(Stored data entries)
# # #
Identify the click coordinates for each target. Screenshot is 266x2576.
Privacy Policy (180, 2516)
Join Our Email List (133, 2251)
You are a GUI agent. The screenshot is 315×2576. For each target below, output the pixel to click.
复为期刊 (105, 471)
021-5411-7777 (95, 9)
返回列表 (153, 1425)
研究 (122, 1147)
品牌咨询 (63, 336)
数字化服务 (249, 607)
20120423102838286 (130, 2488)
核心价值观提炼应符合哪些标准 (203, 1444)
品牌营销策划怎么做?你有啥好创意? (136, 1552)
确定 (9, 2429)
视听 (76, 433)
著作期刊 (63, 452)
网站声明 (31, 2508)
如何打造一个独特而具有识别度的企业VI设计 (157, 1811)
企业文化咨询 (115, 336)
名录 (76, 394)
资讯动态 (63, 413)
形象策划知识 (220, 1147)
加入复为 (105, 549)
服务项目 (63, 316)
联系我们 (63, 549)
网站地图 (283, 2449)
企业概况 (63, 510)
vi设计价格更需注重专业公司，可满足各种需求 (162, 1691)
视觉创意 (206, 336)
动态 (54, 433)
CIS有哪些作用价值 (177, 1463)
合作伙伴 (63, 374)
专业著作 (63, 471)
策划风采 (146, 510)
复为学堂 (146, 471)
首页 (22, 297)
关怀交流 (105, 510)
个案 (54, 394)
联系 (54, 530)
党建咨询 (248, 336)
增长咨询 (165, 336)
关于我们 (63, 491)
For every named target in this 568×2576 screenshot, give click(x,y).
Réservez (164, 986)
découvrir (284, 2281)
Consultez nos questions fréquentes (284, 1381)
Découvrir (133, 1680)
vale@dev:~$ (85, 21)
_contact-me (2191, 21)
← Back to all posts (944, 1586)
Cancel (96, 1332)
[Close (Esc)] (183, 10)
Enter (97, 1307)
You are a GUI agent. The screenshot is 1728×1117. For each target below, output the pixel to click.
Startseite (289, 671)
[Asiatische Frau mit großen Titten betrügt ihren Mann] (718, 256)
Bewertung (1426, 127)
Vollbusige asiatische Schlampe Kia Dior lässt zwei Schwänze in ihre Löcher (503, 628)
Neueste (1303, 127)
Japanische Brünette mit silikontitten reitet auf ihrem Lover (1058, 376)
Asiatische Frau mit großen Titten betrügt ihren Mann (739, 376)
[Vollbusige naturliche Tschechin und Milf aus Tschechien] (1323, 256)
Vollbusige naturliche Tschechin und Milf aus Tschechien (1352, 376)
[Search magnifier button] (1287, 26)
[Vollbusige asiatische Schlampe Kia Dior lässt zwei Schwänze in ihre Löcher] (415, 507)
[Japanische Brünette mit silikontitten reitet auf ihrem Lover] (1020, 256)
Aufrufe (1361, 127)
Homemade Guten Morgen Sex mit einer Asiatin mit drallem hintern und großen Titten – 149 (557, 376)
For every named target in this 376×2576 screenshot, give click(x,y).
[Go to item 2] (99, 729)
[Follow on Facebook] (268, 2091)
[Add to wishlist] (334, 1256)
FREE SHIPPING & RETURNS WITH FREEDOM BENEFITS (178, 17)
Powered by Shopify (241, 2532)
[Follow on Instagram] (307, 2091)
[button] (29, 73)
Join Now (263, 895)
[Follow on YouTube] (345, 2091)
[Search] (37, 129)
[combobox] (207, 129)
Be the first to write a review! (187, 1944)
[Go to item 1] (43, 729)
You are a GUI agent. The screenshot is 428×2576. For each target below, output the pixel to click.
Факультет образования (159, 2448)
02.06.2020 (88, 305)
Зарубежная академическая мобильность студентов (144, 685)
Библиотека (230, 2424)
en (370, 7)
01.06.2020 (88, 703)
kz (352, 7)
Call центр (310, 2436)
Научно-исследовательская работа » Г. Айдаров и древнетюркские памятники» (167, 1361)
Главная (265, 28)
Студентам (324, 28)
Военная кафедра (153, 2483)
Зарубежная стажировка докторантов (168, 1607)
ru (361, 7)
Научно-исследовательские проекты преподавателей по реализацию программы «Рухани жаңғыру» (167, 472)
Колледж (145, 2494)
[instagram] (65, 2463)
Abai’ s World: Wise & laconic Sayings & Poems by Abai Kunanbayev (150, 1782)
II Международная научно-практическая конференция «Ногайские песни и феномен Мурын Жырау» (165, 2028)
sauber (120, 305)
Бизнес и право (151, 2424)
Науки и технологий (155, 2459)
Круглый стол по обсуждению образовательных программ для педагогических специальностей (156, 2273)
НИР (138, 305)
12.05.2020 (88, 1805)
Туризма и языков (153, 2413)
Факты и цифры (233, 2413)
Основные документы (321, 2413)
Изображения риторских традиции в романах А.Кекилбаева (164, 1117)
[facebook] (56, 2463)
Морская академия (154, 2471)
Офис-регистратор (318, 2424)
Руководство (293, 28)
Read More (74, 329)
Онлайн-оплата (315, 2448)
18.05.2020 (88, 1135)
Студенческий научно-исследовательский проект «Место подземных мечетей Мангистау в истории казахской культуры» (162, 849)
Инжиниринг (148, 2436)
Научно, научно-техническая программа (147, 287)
# # #
» EXERCISE PROMPT
Restate the records above word for word, omitting nothing.

» FINISHED TASK
Identify the click coordinates for each target. Screenshot is 266x2576.
Privacy Policy (180, 2516)
Join Our Email List (133, 2251)
You are a GUI agent. The screenshot is 315×2576. For each target below, output the pixel to click.
复为期刊 (105, 471)
021-5411-7777 (95, 9)
返回列表 (153, 1425)
研究 (122, 1147)
品牌咨询 (63, 336)
数字化服务 (249, 607)
20120423102838286 (130, 2488)
核心价值观提炼应符合哪些标准 (203, 1444)
品牌营销策划怎么做?你有啥好创意? (136, 1552)
确定 (9, 2429)
视听 (76, 433)
著作期刊 (63, 452)
网站声明 (31, 2508)
如何打造一个独特而具有识别度的企业VI设计 (157, 1811)
企业文化咨询 (115, 336)
名录 (76, 394)
资讯动态 (63, 413)
形象策划知识 (220, 1147)
加入复为 (105, 549)
服务项目 (63, 316)
联系我们 (63, 549)
网站地图 (283, 2449)
企业概况 (63, 510)
vi设计价格更需注重专业公司，可满足各种需求 (162, 1691)
视觉创意 (206, 336)
动态 (54, 433)
CIS有哪些作用价值 (177, 1463)
合作伙伴 (63, 374)
专业著作 (63, 471)
策划风采 (146, 510)
复为学堂 (146, 471)
首页 (22, 297)
关怀交流 (105, 510)
个案 (54, 394)
联系 (54, 530)
党建咨询 (248, 336)
增长咨询 (165, 336)
关于我们 (63, 491)
For every named target in this 568×2576 screenshot, give click(x,y).
Réservez (164, 986)
découvrir (284, 2281)
Consultez nos questions fréquentes (284, 1381)
Découvrir (133, 1680)
vale@dev:~$ (85, 21)
_contact-me (2191, 21)
← Back to all posts (944, 1586)
Cancel (96, 1332)
[Close (Esc)] (183, 10)
Enter (97, 1307)
You are a GUI agent. The screenshot is 1728×1117. For each target below, output the pixel to click.
Startseite (289, 671)
[Asiatische Frau mit großen Titten betrügt ihren Mann] (718, 256)
Bewertung (1426, 127)
Vollbusige asiatische Schlampe Kia Dior lässt zwei Schwänze in ihre Löcher (503, 628)
Neueste (1303, 127)
Japanische Brünette mit silikontitten reitet auf ihrem Lover (1058, 376)
Asiatische Frau mit großen Titten betrügt ihren Mann (739, 376)
[Vollbusige naturliche Tschechin und Milf aus Tschechien] (1323, 256)
Vollbusige naturliche Tschechin und Milf aus Tschechien (1352, 376)
[Search magnifier button] (1287, 26)
[Vollbusige asiatische Schlampe Kia Dior lässt zwei Schwänze in ihre Löcher] (415, 507)
[Japanische Brünette mit silikontitten reitet auf ihrem Lover] (1020, 256)
Aufrufe (1361, 127)
Homemade Guten Morgen Sex mit einer Asiatin mit drallem hintern und großen Titten – 149 (557, 376)
For every named target in this 376×2576 screenshot, give click(x,y).
[Go to item 2] (99, 729)
[Follow on Facebook] (268, 2091)
[Add to wishlist] (334, 1256)
FREE SHIPPING & RETURNS WITH FREEDOM BENEFITS (178, 17)
Powered by Shopify (241, 2532)
[Follow on Instagram] (307, 2091)
[button] (29, 73)
Join Now (263, 895)
[Follow on YouTube] (345, 2091)
[Search] (37, 129)
[combobox] (207, 129)
Be the first to write a review! (187, 1944)
[Go to item 1] (43, 729)
You are a GUI agent. The screenshot is 428×2576. For each target below, output the pixel to click.
Факультет образования (159, 2448)
02.06.2020 (88, 305)
Зарубежная академическая мобильность студентов (144, 685)
Библиотека (230, 2424)
en (370, 7)
01.06.2020 (88, 703)
kz (352, 7)
Call центр (310, 2436)
Научно-исследовательская работа » Г. Айдаров и древнетюркские памятники» (167, 1361)
Главная (265, 28)
Студентам (324, 28)
Военная кафедра (153, 2483)
Зарубежная стажировка докторантов (168, 1607)
ru (361, 7)
Научно-исследовательские проекты преподавателей по реализацию программы «Рухани жаңғыру» (167, 472)
Колледж (145, 2494)
[instagram] (65, 2463)
Abai’ s World: Wise & laconic Sayings & Poems by Abai Kunanbayev (150, 1782)
II Международная научно-практическая конференция «Ногайские песни и феномен Мурын Жырау» (165, 2028)
sauber (120, 305)
Бизнес и право (151, 2424)
Науки и технологий (155, 2459)
Круглый стол по обсуждению образовательных программ для педагогических специальностей (156, 2273)
НИР (138, 305)
12.05.2020 (88, 1805)
Туризма и языков (153, 2413)
Факты и цифры (233, 2413)
Основные документы (321, 2413)
Изображения риторских традиции в романах А.Кекилбаева (164, 1117)
[facebook] (56, 2463)
Морская академия (154, 2471)
Офис-регистратор (318, 2424)
Руководство (293, 28)
Read More (74, 329)
Онлайн-оплата (315, 2448)
18.05.2020 (88, 1135)
Студенческий научно-исследовательский проект «Место подземных мечетей Мангистау в истории казахской культуры» (162, 849)
Инжиниринг (148, 2436)
Научно, научно-техническая программа (147, 287)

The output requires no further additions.